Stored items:
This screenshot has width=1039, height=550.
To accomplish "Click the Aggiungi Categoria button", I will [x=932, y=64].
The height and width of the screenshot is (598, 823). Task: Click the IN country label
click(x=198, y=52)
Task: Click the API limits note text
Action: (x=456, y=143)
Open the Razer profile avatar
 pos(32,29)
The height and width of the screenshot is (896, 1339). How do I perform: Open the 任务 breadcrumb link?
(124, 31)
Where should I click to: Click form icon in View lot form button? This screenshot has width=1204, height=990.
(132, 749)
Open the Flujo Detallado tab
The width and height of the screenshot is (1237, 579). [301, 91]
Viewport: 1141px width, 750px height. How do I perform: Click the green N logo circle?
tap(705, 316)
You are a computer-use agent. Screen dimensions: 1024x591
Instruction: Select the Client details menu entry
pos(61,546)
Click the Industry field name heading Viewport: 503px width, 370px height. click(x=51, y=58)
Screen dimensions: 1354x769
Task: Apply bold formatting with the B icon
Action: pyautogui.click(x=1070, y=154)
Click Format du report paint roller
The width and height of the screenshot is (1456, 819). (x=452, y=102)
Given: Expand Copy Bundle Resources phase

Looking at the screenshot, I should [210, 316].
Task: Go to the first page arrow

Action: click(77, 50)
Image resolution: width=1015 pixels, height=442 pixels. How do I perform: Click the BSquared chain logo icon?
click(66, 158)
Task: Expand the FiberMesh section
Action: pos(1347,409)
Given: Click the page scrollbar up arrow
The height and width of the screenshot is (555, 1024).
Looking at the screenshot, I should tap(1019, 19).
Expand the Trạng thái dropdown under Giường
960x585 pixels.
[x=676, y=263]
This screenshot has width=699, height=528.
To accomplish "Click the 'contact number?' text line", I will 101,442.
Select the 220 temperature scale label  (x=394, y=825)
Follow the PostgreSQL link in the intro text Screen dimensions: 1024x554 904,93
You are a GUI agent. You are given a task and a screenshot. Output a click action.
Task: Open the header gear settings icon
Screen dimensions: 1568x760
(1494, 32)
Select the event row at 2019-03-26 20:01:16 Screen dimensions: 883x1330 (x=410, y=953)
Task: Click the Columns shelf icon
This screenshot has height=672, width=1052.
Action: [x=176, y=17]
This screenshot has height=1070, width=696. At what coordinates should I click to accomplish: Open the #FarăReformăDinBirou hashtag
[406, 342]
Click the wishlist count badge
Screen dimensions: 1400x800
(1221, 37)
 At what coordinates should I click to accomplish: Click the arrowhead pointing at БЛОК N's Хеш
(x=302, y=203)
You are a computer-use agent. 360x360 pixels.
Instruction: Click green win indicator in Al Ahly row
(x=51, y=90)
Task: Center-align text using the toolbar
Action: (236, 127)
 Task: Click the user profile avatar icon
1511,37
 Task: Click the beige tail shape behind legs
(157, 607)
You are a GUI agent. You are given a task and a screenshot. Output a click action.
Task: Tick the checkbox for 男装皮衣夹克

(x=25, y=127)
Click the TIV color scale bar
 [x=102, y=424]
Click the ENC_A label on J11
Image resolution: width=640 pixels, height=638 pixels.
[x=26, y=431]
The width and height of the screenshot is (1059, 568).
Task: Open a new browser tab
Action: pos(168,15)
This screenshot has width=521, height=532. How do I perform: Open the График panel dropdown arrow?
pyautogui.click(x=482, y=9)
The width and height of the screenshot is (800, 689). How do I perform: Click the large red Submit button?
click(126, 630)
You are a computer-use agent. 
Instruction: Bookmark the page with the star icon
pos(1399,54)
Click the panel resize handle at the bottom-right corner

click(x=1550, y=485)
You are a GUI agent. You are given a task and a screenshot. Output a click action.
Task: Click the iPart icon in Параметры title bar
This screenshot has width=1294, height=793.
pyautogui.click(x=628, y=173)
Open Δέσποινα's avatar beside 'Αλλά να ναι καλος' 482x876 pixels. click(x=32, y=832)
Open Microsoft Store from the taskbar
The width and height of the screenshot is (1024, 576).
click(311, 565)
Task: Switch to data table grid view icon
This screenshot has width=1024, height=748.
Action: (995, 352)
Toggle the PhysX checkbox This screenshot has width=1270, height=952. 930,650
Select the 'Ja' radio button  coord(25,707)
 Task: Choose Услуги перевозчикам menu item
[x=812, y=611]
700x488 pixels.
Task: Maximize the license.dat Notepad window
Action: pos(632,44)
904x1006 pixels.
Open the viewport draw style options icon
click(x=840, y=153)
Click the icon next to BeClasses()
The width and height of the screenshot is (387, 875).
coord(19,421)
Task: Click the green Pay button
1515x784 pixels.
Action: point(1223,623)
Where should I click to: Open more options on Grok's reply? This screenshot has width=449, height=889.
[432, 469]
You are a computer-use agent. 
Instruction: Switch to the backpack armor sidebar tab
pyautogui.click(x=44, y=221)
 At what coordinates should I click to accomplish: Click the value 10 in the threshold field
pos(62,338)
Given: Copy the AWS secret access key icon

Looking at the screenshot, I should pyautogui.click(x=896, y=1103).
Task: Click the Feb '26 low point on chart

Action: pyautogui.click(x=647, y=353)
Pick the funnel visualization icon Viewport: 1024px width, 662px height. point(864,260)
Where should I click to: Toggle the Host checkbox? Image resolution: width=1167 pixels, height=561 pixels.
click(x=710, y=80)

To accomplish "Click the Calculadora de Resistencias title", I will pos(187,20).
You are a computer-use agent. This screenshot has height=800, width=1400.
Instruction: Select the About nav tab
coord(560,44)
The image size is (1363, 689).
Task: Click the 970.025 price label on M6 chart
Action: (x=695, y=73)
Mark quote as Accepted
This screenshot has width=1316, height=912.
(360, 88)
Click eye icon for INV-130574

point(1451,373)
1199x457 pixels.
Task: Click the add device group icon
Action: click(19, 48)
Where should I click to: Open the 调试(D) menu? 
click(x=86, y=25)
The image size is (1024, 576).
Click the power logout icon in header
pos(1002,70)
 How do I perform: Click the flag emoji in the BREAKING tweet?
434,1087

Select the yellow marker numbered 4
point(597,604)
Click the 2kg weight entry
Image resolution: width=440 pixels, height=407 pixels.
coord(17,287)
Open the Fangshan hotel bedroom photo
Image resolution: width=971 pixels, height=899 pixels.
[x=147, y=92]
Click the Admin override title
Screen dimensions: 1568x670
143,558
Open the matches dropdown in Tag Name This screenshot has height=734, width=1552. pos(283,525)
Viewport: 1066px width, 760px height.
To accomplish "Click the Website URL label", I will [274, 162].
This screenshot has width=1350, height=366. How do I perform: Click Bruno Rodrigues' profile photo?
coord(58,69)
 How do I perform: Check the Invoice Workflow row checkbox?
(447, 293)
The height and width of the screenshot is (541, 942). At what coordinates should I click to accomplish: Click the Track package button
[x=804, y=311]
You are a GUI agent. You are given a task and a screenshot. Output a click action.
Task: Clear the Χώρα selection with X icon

▶ _About this task_
Pull every line with the word "will" from the data.

▶ _Your solution_
To accomplish "Click the Aggiungi Categoria button", I will [x=932, y=64].
To accomplish "Click the 'contact number?' text line", I will 101,442.
To accomplish "Click the Calculadora de Resistencias title", I will pos(187,20).
To accomplish "Click the Website URL label", I will [274, 162].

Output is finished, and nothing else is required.